What to produce: Set down every record below exactly as written, but leave out the pictures.

======

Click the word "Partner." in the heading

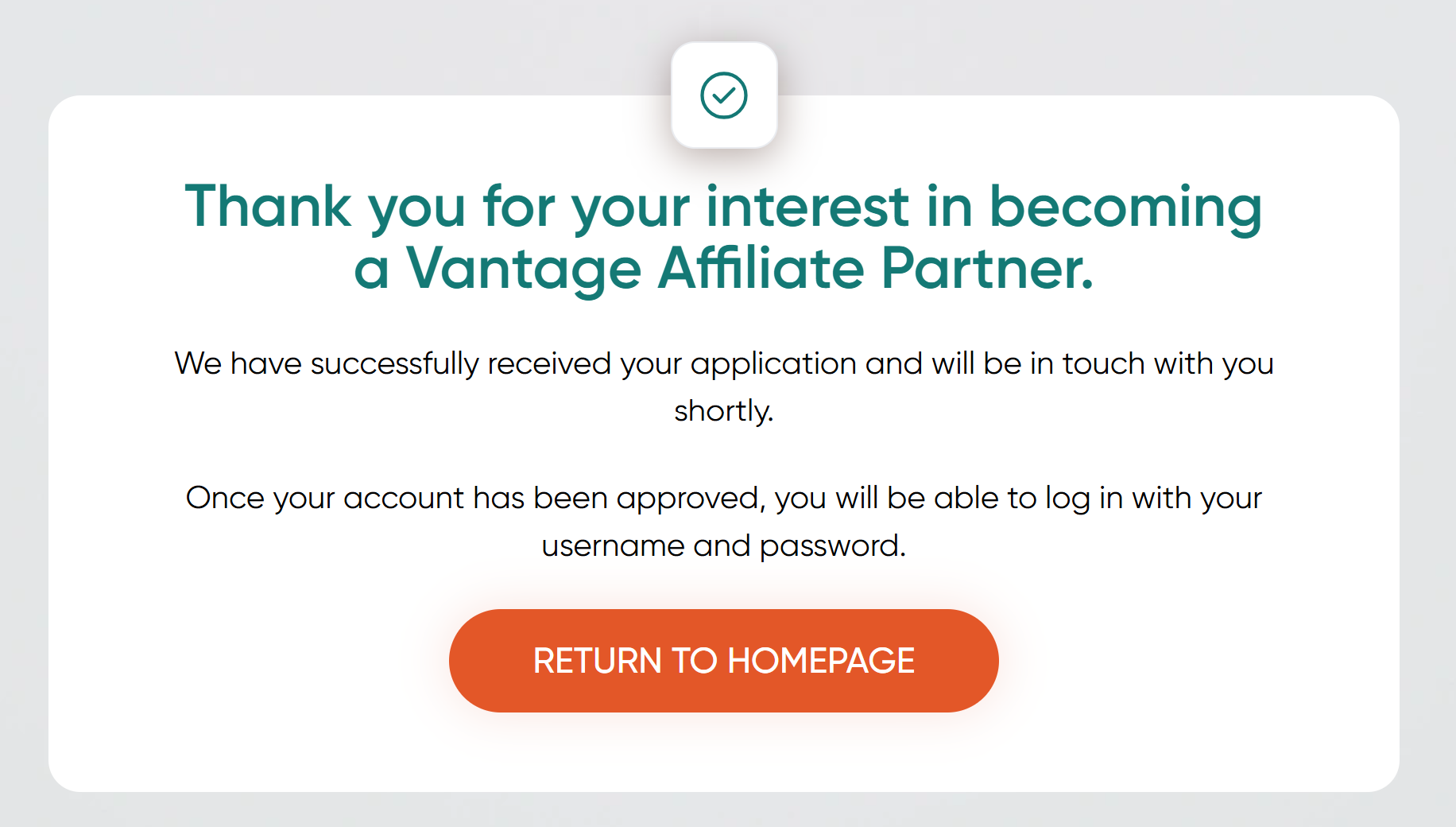pos(987,269)
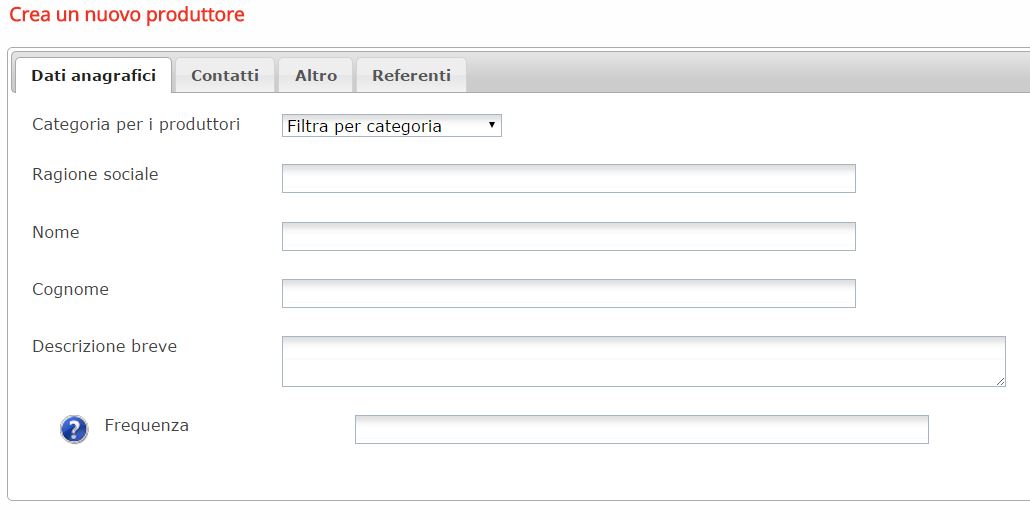
Task: Click the Descrizione breve textarea resize handle
Action: pyautogui.click(x=1000, y=381)
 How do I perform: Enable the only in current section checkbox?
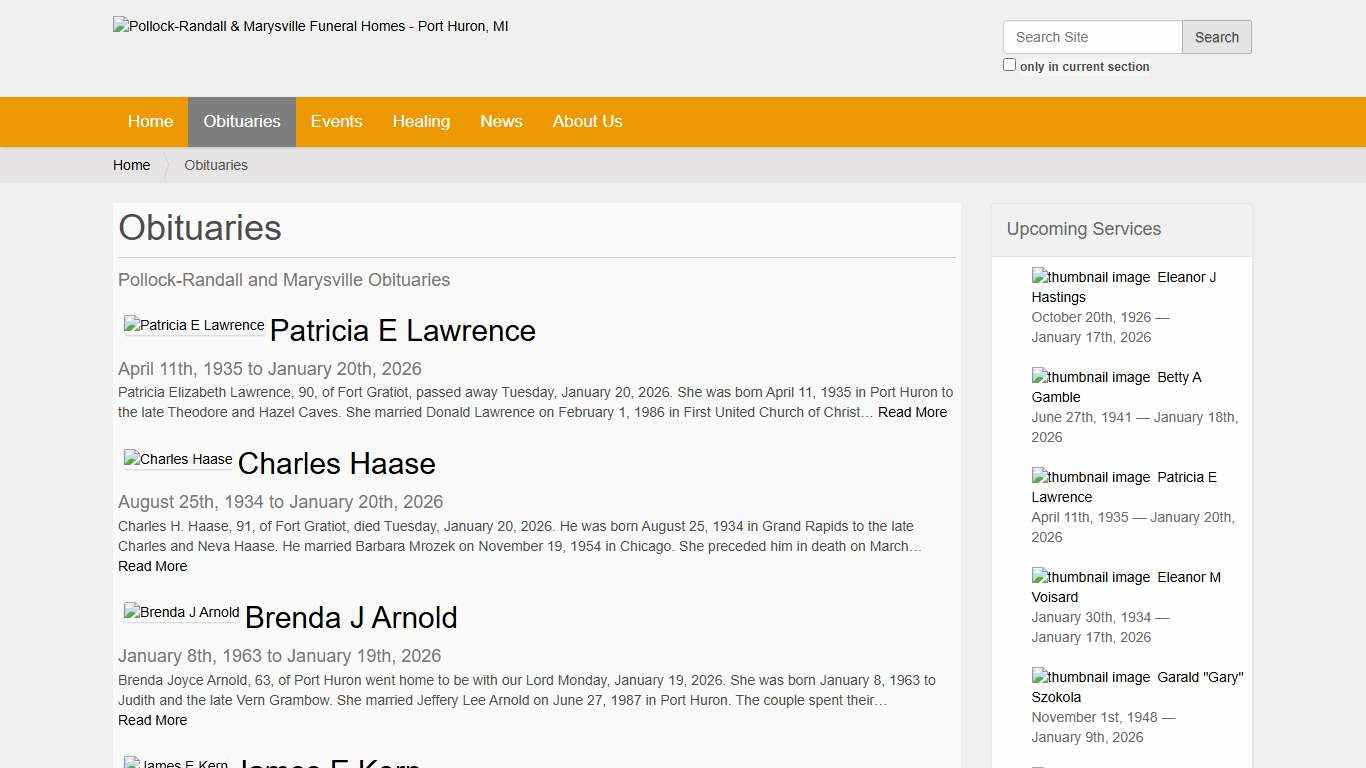point(1009,65)
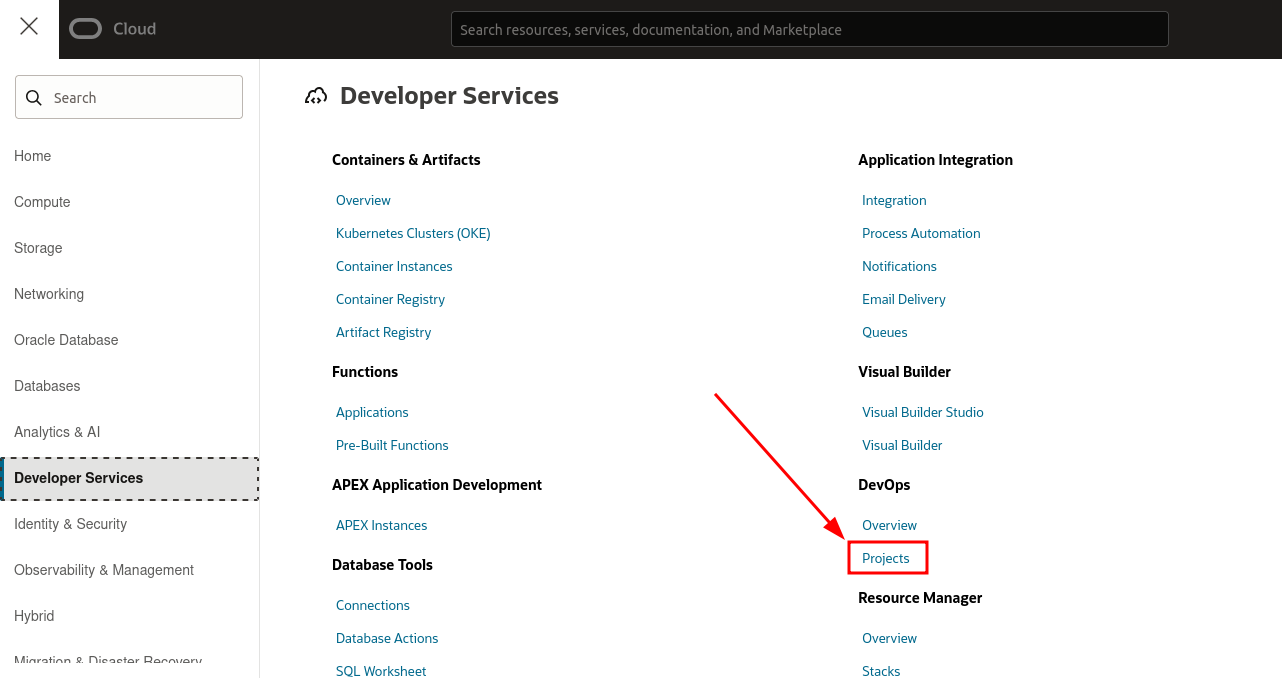Open SQL Worksheet under Database Tools
The width and height of the screenshot is (1282, 678).
click(x=380, y=670)
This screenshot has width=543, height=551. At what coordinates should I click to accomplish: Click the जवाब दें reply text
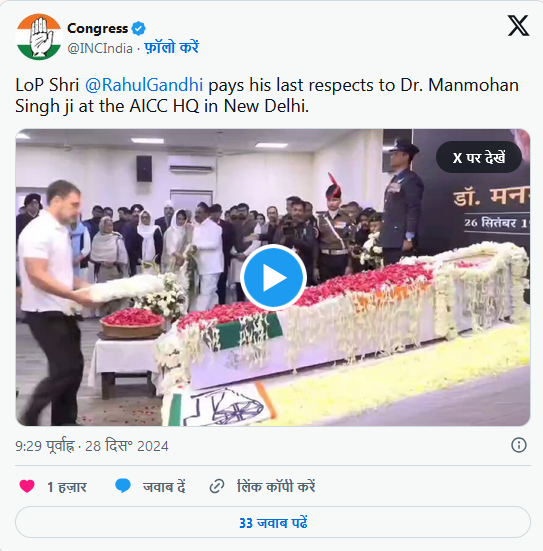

======

Exercise answer:
Click the word "Partner." in the heading

pos(987,269)
Task: Click the Descrizione breve textarea resize handle
Action: pyautogui.click(x=1000, y=381)
 How do I perform: Enable the only in current section checkbox?
point(1009,65)
Open SQL Worksheet under Database Tools
The width and height of the screenshot is (1282, 678).
click(x=380, y=670)
This screenshot has width=543, height=551. At what coordinates should I click to accomplish: Click the जवाब दें reply text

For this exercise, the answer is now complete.